Tasks to carry out:
[a] From the blog posts, pull out the stretch from "If you have" through "this evening. Hrmpft." word for word.
[b] List every event the blog posts name as one the writer would have attended if healthy.

Passage to read:

********************

My lesson of the week is that strep throat + bronchitis is a deadly combination and definitely requires a doctor visit. I am sick, in bed and sweating profusely. The only creative thoughts that have emerged from my head involve figuring out how to get food without fainting. This is not a recordable experience.

Instead, let me share with you the events that i would’ve attended if i were healthy so that you may attend without me since they all involve good people:

– CMU West Speaker Series: The New Phenomenon of “Enabled Social Networks:” Social, Commercial, and Political/Civic Implications
BlogOn 2004 – The Business of Social Media
– Ripple Effect’s Connect For (fundraiser for disadvantaged youth and Village Reach)
Monkey vs. Robot party at Cellspace

Enjoy and perhaps i will have more interesting things to say shortly.

Street Talk and Jane McGonigal

It only took three years of hearing about Jane McGonigal before we were finally in the same room together at Intel’s Street Talk: An Urban Computing Happening. The conference was most magnificent because it was a gathering of some of my favorite researchers, all talking about what urban life meant, how pervasive technologies were evolving, gaming and other constructions of sociability in a digital world. Fun fun fun.

Yet, meeting Jane was just such a pleasure – it took far too long and too many misses. Everyone out there who was determined that we should meet was right-on. She’s got immense amounts of spunk and she puts together creative public games; she studies performance and bridges the digital/physical divide in a total complementary way to me. Even better: she has a pet word that is awfully similar to my own. Pareidolia is “a type of illusion or misperception involving a vague or obscure stimulus being perceived as something clear and distinct.” [My favorite word is apophenia: “the spontaneous perception of connections and meaningfulness of unrelated phenomena.”]

commissioned Fakesters?

Andy reports that all of the Anchorman characters appear on Friendster as Fakesters while a banner ad for the movie runs in the advert section. Has Friendster stopped its ban on Fakesters so long as they’re commissioned?

Update: Friendster really is supporting this. And they don’t see the irony in it. “What Friendster is doing with these movie-character profiles is actually a brand-new paradigm in media promotion.” Oh dear god.

the 20 questions day

If you have a weakness, it is your inability to say “no.” While your peers respect you, they find it difficult to resist taking advantage of your positive attitude and eagerness to take on work. You depend on a good manager to keep you from sinking under the weight and burning out.

This is from 20 Questions to a Better Personality. I took it while procrastinating the additional paper that i took on earlier this evening. Hrmpft.

Of course, this was the second time that the concept of 20 questions passed my desk today. The first was a social software site called twenty questions.

more thoughts on CaPiTaLiZaTiOn

I’m still fascinated by the CaPiTaLiZaTiOn that appears online. When i posted about it last, folks gave me some *great* pointers. Since then, i’ve followed up on the Azn style and started talking to people. I talked with folks about different spelling styles that emerged with chatrooms and BBSes. I talked with folks about the motivation for spelling words phonetically.

Some of this has obvious technical roots – like pager culture. There’s also a desire to be writing in an encoded fashion so that outsiders can’t tell what is being said. Folks also write this way because it’s cool or because it lets them personalize text.

When thinking about it, i realized how much this was common even in class notes. Remember the hearts above the i’s or the backwards slanted writing? It was all about personalizing the communication – giving it character.

Digital modes of textual presentation are very prescriptive. You have a choice of the following n fonts. Each letter looks the same. There’s no emotion in the letters. It’s sooo boring. No wonder folks have come up with ways of expressing themselves through the typography as well as the text. Think graffiti.

By doing this, people are pushing against an emphasis on the text. They are challenging that text as text is nothing; it’s all about the surrounding features of the text. There was once an art to typography; people haven’t lost that.

********************

Data excerpts:
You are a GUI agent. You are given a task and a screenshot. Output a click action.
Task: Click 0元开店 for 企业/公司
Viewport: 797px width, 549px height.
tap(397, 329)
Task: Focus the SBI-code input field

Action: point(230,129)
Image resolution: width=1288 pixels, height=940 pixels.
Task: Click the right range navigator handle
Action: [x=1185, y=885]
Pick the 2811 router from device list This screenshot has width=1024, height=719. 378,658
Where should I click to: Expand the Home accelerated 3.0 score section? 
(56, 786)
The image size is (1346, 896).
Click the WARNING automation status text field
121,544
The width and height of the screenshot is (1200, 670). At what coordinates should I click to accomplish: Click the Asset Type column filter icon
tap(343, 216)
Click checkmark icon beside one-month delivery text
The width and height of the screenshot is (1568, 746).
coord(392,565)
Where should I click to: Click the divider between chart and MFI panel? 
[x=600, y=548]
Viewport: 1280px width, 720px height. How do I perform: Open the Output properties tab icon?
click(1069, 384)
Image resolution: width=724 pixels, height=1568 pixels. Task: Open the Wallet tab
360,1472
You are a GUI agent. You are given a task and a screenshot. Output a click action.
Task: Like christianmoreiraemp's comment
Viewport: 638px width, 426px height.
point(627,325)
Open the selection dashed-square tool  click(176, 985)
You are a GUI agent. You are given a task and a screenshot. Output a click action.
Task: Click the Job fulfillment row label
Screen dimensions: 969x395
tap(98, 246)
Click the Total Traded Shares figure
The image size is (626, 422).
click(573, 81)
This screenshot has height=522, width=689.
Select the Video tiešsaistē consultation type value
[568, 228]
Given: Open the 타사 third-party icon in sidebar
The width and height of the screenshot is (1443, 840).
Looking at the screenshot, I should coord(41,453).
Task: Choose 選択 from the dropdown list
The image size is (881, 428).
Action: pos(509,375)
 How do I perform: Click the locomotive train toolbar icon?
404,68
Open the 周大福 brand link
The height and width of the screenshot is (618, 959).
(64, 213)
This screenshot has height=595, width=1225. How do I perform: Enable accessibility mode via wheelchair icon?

********************

Outputs in order:
[a]
If you have a weakness, it is your inability to say “no.” While your peers respect you, they find it difficult to resist taking advantage of your positive attitude and eagerness to take on work. You depend on a good manager to keep you from sinking under the weight and burning out.

This is from 20 Questions to a Better Personality. I took it while procrastinating the additional paper that i took on earlier this evening. Hrmpft.

[b]
- CMU West Speaker Series: The New Phenomenon of "Enabled Social Networks:" Social, Commercial, and Political/Civic Implications
- BlogOn 2004 – The Business of Social Media
- Ripple Effect's Connect For (fundraiser for disadvantaged youth and Village Reach)
- Monkey vs. Robot party at Cellspace